→ What is expected: This calls for a verbatim copy of all the data, with no images carried over.
━━━ Provided data
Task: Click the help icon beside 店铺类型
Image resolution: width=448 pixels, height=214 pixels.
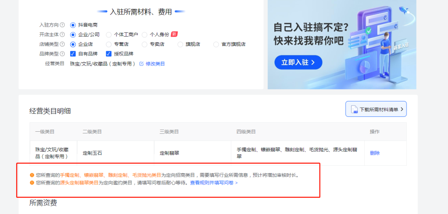Action: pyautogui.click(x=62, y=44)
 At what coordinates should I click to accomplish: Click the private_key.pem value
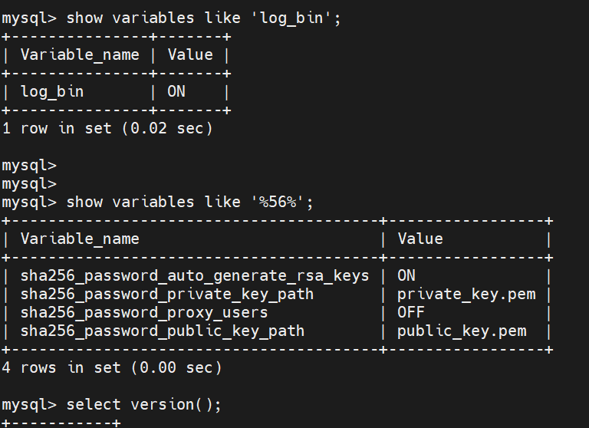coord(466,294)
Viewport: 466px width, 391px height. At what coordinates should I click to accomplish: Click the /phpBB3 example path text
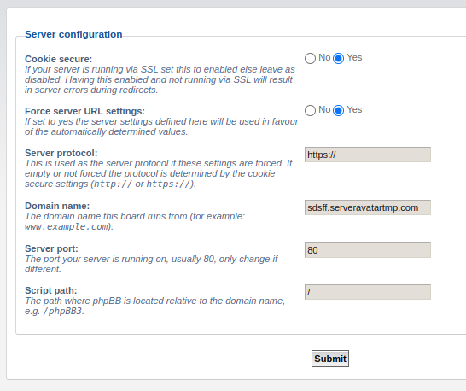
━━━━━━
→ Output for this exercise:
Task: Click the help icon beside 店铺类型
Image resolution: width=448 pixels, height=214 pixels.
Action: pyautogui.click(x=62, y=44)
 At what coordinates should I click to accomplish: Click the private_key.pem value
coord(466,294)
Viewport: 466px width, 391px height. At what coordinates should I click to accomplish: Click the /phpBB3 example path text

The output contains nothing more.